The only problem is I can’t get my deploy hook script to work. After I copy the updated cert and key to /etc/asterisk/keys and set appropriate ownership and permissions, I run
fwconsole certificates import. But, I get an error:
No Certificates to import. Try placing a certificate (.crt) and its key (.crt) into /etc/asterisk/keys
I double checked that the correct files are in place, and they are (btw, there is a typo in the error message, one of the example file names should end in .key). I was only able to get it to work after I manually deleted the cert from the UI. But, as far as I can tell, you can’t delete a cert using fwconsole, and even if you could you would still need a way to reselect the new version of the cert in the transport config.
So, is there a way to automatically renew a locally imported cert in FreePBX?
There is no way right now. You can file an issue or add and submit the patch yourself
Thanks for the confirmation.
I have some PHP/JS experience, so I wouldn’t mind taking a stab at it. Any guidance on where in the code base I should start looking?
What would be the best/easiest way to solve the problem?

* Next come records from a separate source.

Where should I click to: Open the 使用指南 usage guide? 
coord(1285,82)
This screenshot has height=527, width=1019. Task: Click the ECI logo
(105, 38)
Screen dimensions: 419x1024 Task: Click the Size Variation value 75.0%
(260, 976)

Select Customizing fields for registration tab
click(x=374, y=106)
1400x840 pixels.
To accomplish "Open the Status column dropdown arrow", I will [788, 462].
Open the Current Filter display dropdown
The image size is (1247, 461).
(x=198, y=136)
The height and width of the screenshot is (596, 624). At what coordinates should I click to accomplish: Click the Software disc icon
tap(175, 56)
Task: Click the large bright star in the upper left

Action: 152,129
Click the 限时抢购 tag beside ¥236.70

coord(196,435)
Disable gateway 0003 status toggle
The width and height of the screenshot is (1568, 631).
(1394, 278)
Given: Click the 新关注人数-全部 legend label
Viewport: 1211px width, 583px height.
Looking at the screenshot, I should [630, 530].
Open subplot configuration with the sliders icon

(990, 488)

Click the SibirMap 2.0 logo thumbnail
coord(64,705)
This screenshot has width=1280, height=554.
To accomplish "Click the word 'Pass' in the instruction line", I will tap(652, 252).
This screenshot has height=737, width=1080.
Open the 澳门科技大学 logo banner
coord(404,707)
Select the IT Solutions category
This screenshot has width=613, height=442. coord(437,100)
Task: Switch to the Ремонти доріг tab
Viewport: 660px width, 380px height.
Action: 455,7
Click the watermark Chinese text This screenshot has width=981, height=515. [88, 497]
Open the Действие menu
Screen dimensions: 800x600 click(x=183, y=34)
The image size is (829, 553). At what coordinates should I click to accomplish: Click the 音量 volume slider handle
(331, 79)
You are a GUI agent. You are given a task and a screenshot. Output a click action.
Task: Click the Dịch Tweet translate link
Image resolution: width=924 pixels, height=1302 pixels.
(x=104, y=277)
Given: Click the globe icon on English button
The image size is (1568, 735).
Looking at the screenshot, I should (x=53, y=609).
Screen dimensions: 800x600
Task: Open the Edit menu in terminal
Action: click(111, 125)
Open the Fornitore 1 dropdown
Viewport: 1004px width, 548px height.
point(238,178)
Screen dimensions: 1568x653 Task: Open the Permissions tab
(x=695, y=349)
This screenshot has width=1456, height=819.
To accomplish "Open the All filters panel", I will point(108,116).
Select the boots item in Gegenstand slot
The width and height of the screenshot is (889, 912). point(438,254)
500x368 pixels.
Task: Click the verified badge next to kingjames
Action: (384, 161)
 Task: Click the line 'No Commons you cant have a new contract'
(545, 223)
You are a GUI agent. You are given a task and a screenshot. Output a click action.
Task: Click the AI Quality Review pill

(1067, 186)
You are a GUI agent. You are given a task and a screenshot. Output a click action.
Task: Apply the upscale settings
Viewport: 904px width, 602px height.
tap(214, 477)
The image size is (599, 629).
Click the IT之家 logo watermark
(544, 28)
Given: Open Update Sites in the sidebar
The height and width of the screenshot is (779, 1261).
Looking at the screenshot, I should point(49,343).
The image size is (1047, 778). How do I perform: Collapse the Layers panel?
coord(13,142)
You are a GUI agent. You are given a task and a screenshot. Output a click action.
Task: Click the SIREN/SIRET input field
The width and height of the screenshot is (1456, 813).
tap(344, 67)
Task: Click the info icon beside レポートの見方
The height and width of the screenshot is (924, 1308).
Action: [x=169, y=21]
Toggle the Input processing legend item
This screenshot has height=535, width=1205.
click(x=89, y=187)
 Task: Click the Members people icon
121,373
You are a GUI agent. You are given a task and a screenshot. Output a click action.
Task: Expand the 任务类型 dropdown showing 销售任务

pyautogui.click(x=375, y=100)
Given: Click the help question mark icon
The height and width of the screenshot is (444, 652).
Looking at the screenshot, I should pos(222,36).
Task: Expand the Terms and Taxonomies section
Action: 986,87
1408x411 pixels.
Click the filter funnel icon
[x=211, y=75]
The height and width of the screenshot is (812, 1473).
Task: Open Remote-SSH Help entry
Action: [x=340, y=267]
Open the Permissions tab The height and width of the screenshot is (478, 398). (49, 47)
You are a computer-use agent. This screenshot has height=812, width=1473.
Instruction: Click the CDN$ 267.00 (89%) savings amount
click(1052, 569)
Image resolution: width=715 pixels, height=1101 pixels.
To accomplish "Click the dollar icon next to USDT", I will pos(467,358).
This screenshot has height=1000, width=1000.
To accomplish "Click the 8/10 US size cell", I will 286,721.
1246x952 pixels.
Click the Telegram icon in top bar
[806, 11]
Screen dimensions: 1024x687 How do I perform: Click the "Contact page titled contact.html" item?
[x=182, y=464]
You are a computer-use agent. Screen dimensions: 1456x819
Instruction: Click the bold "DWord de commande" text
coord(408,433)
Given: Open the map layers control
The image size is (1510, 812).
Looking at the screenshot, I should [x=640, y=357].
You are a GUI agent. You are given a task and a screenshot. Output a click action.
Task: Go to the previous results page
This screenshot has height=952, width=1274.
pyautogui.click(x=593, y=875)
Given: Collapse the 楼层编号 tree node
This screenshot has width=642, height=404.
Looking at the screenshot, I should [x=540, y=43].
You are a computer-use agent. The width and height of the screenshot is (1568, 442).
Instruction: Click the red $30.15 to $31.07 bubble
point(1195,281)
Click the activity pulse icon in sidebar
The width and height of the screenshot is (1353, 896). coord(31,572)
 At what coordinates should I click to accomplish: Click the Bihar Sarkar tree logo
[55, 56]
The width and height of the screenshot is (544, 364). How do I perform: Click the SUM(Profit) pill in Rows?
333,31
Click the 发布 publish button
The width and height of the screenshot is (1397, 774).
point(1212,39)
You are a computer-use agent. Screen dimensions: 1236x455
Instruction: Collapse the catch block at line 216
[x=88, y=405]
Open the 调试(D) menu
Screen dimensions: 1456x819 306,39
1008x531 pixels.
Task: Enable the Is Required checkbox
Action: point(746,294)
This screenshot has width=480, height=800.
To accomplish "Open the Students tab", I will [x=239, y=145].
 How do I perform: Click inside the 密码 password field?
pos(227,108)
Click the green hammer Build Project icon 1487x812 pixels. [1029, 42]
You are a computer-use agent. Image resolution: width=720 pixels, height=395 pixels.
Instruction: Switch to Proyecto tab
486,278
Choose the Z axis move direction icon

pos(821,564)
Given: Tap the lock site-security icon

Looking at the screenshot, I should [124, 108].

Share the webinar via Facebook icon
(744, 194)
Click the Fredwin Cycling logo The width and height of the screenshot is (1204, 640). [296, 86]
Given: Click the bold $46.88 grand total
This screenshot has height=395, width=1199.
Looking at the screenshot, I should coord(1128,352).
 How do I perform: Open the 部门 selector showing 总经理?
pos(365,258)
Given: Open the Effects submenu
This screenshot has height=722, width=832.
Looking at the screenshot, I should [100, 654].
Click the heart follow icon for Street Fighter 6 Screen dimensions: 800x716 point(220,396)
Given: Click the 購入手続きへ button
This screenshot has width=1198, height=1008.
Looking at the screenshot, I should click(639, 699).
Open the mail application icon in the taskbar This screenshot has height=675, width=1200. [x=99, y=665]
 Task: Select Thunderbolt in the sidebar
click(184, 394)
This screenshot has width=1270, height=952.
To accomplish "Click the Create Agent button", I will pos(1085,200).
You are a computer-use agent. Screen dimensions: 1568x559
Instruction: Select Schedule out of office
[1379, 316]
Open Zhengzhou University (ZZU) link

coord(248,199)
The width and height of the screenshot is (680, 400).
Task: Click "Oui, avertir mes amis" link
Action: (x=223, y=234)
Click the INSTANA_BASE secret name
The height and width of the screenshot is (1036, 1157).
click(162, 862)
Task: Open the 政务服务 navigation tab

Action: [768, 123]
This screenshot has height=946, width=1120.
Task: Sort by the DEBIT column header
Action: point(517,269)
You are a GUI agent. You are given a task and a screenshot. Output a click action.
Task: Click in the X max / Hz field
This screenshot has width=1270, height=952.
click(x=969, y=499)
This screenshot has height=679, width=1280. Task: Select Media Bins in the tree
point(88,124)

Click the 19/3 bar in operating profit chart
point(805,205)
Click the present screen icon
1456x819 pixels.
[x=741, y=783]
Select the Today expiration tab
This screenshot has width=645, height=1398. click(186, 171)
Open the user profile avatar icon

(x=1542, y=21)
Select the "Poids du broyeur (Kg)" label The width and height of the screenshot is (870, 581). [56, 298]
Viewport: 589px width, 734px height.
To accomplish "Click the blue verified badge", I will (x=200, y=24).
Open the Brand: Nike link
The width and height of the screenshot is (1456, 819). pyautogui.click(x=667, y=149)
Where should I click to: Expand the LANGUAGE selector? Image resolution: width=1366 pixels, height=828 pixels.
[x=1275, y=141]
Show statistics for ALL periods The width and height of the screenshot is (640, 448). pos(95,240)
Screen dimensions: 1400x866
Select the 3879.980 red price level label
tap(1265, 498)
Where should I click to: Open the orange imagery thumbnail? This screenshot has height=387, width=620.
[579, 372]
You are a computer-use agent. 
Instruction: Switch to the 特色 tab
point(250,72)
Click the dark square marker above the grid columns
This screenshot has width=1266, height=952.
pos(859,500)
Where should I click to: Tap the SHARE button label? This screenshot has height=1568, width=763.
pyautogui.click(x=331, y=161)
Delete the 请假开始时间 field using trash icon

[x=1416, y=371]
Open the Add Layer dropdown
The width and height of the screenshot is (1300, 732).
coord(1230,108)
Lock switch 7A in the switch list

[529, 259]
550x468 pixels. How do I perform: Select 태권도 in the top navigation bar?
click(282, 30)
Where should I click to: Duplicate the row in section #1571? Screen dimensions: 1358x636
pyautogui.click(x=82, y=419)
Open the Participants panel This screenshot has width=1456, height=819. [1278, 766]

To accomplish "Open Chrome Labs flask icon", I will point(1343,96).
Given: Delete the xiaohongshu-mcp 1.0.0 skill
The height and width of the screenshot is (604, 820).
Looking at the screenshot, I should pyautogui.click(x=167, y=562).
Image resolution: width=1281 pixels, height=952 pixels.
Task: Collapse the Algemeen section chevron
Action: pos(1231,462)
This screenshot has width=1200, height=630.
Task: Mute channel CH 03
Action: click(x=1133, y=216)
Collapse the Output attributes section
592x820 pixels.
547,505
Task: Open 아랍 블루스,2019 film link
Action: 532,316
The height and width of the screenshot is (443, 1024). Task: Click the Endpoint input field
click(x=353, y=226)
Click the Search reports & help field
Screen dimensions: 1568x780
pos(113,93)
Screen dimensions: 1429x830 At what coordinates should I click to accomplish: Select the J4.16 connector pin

- Add support for multiple Subject Alt Name (SAN) certs to the built in LE cert manager
- Support importing renewed local certs
The console code is all done here: https://github.com/FreePBX/certman/blob/release/13.0/Console/Certman.class.php
importing certificates is done with:
* Validate and import a certificate
* IF any private key has a passphrase this WILL strip the passphrase!!
* @param string $name The certificate basename
* @param string $privateKey RAW Private Key
* @param string $signedCertificate RAW Signed Certificate
* @param string $certificateChain RAW Certificate Chain
* @param string $passphrase Passphrase to decrypt private key
public function importCertificate($name,$privateKey,$signedCertificate,$certificateChain='',$passphrase='')
If name is the same name as something that already exists it will update it.
As for this we use https://github.com/analogic/lescript
Which is slightly out of date now
Thanks @tm1000 for the helpful guidance!
I went ahead and opened a ticket to track this here: https://issues.freepbx.org/browse/FREEPBX-17633
I’ll try to get a PR together on github as soon as I can.
Thank you and thank you for the ticket as that will help either way
Question because I am curious. Why use a SAN on a LE cert? Are you behind a proxy that only lets you use a single cert or something?
Because you can have as many LE certs as you want.
Good question. In the FreePBX PJSIP settings, you are only allowed to select a single cert for the TLS transport. I need to the server to be accessible from a couple different URLs, so while I could easily generate an LE cert for each URL, I can only choose one of them to be presented by PJSIP.
Thanks for the answer. I do not deal with multi-tenant (only good reason I can think of, you may have another.) systems, so I never have a problem with a single cert for everyone connecting.
This topic was automatically closed 7 days after the last reply. New replies are no longer allowed.